(Source information):
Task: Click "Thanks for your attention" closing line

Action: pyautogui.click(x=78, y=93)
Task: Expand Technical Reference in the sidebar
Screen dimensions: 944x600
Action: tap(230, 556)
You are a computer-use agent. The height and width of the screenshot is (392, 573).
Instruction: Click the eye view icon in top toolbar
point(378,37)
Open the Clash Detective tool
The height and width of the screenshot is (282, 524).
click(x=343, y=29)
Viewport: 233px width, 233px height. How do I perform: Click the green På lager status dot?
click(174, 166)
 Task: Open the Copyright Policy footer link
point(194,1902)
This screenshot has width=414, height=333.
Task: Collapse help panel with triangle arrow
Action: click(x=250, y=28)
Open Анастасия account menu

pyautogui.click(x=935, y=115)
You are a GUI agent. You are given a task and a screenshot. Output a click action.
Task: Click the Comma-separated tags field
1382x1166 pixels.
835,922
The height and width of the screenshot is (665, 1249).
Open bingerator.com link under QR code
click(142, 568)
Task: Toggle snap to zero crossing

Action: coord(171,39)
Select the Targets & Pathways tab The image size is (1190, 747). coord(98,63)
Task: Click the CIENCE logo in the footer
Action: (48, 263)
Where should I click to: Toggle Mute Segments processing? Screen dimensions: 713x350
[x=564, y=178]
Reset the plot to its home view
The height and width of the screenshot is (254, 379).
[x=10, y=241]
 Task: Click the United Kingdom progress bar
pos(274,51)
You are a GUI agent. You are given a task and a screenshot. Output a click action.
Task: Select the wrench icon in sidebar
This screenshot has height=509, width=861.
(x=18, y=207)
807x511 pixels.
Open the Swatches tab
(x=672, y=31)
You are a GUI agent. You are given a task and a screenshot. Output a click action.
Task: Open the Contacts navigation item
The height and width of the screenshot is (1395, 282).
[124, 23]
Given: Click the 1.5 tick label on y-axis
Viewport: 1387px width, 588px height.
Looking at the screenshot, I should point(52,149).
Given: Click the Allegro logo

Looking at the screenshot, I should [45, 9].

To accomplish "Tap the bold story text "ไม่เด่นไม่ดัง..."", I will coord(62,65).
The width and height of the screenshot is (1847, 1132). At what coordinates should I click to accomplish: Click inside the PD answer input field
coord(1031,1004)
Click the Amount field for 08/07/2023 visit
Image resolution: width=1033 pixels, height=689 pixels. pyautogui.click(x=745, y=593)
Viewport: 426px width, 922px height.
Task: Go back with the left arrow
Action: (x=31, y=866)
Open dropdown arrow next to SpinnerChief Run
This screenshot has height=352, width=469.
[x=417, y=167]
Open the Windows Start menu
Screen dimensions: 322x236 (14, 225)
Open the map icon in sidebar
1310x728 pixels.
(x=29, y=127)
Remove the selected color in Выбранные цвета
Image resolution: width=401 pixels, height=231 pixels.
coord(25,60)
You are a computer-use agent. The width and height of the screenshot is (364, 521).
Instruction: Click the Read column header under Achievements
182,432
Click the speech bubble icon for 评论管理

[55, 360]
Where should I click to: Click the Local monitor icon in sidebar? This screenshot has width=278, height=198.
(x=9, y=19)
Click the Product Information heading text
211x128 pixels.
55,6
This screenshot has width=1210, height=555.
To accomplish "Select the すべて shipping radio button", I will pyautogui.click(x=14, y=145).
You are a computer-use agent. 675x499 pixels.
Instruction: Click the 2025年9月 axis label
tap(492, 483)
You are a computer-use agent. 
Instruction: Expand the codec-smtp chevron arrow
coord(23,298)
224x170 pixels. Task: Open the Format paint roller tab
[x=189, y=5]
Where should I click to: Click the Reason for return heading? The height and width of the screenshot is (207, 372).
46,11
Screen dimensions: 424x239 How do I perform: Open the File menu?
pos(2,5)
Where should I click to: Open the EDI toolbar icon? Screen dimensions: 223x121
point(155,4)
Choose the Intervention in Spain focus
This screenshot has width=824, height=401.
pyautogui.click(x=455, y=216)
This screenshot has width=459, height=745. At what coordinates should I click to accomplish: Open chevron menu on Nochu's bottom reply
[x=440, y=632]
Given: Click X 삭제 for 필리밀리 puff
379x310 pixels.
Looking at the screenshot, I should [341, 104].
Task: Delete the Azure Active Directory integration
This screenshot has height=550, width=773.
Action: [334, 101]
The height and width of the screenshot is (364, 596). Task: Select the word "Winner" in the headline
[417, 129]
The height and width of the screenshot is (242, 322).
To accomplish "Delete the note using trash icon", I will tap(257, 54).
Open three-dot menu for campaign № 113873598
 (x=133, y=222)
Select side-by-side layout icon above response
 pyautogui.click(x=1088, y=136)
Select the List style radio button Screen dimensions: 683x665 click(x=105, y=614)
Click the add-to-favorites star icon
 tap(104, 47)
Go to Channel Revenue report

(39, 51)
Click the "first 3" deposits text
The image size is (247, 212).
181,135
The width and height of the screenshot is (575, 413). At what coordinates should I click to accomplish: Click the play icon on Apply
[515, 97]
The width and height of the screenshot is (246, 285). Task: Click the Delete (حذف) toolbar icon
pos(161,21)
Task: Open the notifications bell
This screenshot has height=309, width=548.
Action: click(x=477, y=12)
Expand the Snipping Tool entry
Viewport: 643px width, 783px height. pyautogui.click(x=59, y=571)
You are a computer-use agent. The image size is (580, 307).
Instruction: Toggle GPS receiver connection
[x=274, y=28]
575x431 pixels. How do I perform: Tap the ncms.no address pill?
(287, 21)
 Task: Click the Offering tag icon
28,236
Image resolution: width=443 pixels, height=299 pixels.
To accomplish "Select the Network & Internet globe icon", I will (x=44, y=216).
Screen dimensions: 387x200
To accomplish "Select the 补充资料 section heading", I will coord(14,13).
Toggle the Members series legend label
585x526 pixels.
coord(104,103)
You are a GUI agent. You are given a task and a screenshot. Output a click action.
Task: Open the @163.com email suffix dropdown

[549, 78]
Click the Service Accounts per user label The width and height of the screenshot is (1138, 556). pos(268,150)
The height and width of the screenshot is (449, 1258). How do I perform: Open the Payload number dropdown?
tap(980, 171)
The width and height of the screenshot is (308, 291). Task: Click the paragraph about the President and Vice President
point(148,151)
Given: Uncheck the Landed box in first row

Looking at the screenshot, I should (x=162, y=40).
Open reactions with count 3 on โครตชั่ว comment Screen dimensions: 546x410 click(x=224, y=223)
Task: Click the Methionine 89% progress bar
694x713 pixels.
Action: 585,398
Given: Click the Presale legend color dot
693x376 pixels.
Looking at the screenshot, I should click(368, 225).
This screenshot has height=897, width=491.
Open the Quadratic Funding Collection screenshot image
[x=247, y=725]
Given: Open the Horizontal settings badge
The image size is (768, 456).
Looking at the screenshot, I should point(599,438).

(Problem): What do the lines above say from the one containing "Click the Amount field for 08/07/2023 visit" down to the one containing "Open dropdown arrow next to SpinnerChief Run"? Return them exactly, both end lines included, and only them.

(Result of the exercise):
Click the Amount field for 08/07/2023 visit
Image resolution: width=1033 pixels, height=689 pixels. pyautogui.click(x=745, y=593)
Viewport: 426px width, 922px height.
Task: Go back with the left arrow
Action: (x=31, y=866)
Open dropdown arrow next to SpinnerChief Run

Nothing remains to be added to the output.